Dataset rows
++++++

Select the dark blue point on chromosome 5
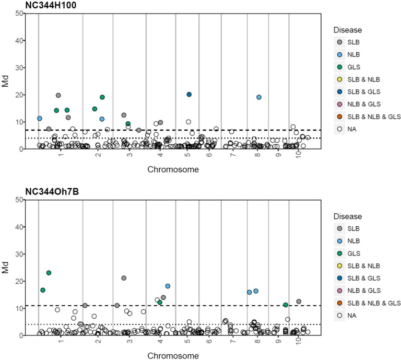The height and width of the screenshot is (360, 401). point(189,95)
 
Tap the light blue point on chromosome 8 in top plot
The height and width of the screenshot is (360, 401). point(258,97)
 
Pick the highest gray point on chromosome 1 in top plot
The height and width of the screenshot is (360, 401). point(58,96)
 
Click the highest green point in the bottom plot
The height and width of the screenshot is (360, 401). point(49,273)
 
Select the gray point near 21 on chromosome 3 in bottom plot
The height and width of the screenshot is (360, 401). point(124,278)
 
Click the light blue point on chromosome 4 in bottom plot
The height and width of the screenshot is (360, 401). point(168,286)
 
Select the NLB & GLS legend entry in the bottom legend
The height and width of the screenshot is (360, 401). point(340,291)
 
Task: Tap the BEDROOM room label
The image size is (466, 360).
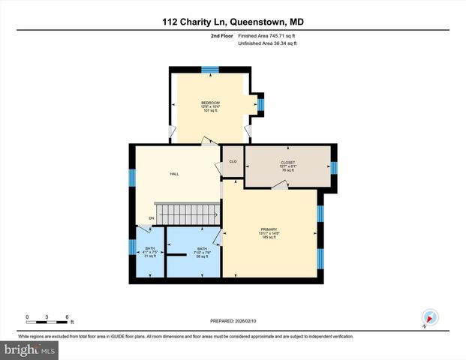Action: (210, 103)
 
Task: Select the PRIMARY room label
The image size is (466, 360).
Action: (269, 229)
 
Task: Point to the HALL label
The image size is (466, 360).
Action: (174, 174)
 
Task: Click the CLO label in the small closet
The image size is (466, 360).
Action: (233, 162)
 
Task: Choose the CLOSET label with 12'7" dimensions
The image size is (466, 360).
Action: (288, 163)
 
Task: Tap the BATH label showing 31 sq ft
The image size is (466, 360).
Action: (150, 248)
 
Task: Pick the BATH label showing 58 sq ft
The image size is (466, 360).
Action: (201, 249)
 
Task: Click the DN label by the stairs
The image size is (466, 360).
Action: (151, 218)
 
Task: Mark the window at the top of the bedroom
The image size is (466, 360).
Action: (210, 69)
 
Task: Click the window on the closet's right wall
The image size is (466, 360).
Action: (334, 166)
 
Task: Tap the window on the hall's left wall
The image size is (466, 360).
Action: (132, 178)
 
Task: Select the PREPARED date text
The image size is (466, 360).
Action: (233, 320)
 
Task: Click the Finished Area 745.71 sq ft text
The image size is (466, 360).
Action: (267, 35)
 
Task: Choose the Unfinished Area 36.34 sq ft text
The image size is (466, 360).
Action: (267, 43)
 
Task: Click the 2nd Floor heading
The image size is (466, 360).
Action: (222, 35)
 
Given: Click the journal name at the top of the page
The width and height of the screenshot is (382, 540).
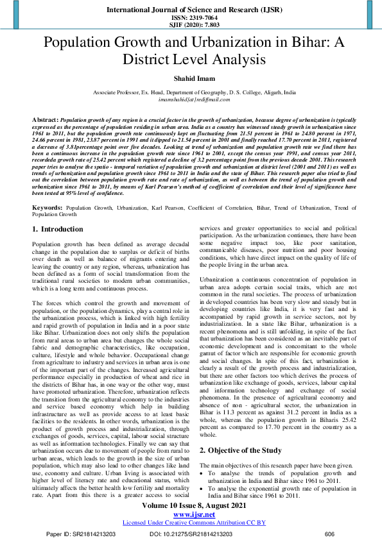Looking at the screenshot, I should (x=191, y=11).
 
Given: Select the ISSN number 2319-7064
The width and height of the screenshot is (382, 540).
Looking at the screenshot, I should (x=191, y=19).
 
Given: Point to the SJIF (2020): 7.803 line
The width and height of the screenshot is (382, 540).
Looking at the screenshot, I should (x=191, y=26).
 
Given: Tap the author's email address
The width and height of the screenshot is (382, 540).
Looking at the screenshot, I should (x=191, y=99).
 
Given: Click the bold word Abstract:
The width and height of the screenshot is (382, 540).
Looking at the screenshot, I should (x=45, y=120).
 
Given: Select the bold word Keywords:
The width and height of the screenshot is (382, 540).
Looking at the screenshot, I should (x=47, y=208).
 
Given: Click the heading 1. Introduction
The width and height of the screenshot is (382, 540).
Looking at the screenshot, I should (x=57, y=229).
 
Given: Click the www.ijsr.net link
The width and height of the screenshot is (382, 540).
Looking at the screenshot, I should (x=190, y=514).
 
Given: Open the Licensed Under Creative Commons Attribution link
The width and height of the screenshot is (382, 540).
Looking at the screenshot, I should (x=190, y=522).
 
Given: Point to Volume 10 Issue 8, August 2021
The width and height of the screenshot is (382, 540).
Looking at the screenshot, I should (x=190, y=506).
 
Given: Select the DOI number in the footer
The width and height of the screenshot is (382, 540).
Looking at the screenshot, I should (x=189, y=534).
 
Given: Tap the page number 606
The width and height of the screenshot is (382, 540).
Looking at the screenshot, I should (x=330, y=534).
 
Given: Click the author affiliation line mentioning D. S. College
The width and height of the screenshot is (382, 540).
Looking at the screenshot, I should (x=191, y=92).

++++++

Reproduce the listing above with every occurrence of "The image size is" replaced by "The screenshot size is" and all other text unchanged. Omit the pictures from the output.

Worked answer
Select the dark blue point on chromosome 5
The height and width of the screenshot is (360, 401). point(189,95)
 
Tap the light blue point on chromosome 8 in top plot
The height and width of the screenshot is (360, 401). point(258,97)
 
Pick the highest gray point on chromosome 1 in top plot
The height and width of the screenshot is (360, 401). point(58,96)
 
Click the highest green point in the bottom plot
The height and width of the screenshot is (360, 401). point(49,273)
 
Select the gray point near 21 on chromosome 3 in bottom plot
The height and width of the screenshot is (360, 401). point(124,278)
 
Click the light blue point on chromosome 4 in bottom plot
The height and width of the screenshot is (360, 401). point(168,286)
 
Select the NLB & GLS legend entry in the bottom legend
The height and width of the screenshot is (360, 401). point(340,291)
 
Task: Tap the BEDROOM room label
The screenshot size is (466, 360).
Action: (210, 103)
 
Task: Select the PRIMARY room label
The screenshot size is (466, 360).
Action: (269, 229)
 
Task: Point to the HALL label
The screenshot size is (466, 360).
Action: (174, 174)
 
Task: Click the CLO label in the small closet
The screenshot size is (466, 360).
Action: (233, 162)
 
Task: Choose the CLOSET label with 12'7" dimensions
The screenshot size is (466, 360).
Action: (288, 163)
 
Task: Tap the BATH label showing 31 sq ft
The screenshot size is (466, 360).
Action: (150, 248)
 
Task: Pick the BATH label showing 58 sq ft
The screenshot size is (466, 360).
Action: (201, 249)
 
Task: Click the DN label by the stairs
The screenshot size is (466, 360).
Action: (151, 218)
 
Task: Mark the window at the top of the bedroom
The screenshot size is (466, 360).
Action: (210, 69)
 
Task: Click the window on the closet's right wall
The screenshot size is (466, 360).
Action: (334, 166)
 
Task: Tap the window on the hall's left wall
The screenshot size is (466, 360).
Action: (132, 178)
 
Task: Select the PREPARED date text
The screenshot size is (466, 360).
Action: (233, 320)
 
Task: Click the Finished Area 745.71 sq ft text
The screenshot size is (466, 360).
Action: (267, 35)
 
Task: Choose the Unfinished Area 36.34 sq ft text
The screenshot size is (466, 360).
Action: (267, 43)
 
Task: Click the 2nd Floor heading
The screenshot size is (466, 360).
Action: (222, 35)
 
Given: Click the journal name at the top of the page
The width and height of the screenshot is (382, 540).
Looking at the screenshot, I should (x=191, y=11).
 
Given: Select the ISSN number 2319-7064
The width and height of the screenshot is (382, 540).
Looking at the screenshot, I should (x=191, y=19).
 
Given: Point to the SJIF (2020): 7.803 line
The width and height of the screenshot is (382, 540).
Looking at the screenshot, I should (x=191, y=26).
 
Given: Tap the author's email address
The width and height of the screenshot is (382, 540).
Looking at the screenshot, I should (x=191, y=99).
 
Given: Click the bold word Abstract:
The width and height of the screenshot is (382, 540).
Looking at the screenshot, I should (x=45, y=120).
 
Given: Select the bold word Keywords:
The width and height of the screenshot is (382, 540).
Looking at the screenshot, I should (x=47, y=208).
 
Given: Click the heading 1. Introduction
The width and height of the screenshot is (382, 540).
Looking at the screenshot, I should (x=57, y=229).
 
Given: Click the www.ijsr.net link
The width and height of the screenshot is (382, 540).
Looking at the screenshot, I should (x=190, y=514).
 
Given: Open the Licensed Under Creative Commons Attribution link
The width and height of the screenshot is (382, 540).
Looking at the screenshot, I should (x=190, y=522).
 
Given: Point to Volume 10 Issue 8, August 2021
The width and height of the screenshot is (382, 540).
Looking at the screenshot, I should (x=190, y=506).
 
Given: Select the DOI number in the footer
The width and height of the screenshot is (382, 540).
Looking at the screenshot, I should (x=189, y=534).
 
Given: Tap the page number 606
The width and height of the screenshot is (382, 540).
Looking at the screenshot, I should (x=330, y=534).
 
Given: Click the author affiliation line mentioning D. S. College
The width and height of the screenshot is (382, 540).
Looking at the screenshot, I should (x=191, y=92).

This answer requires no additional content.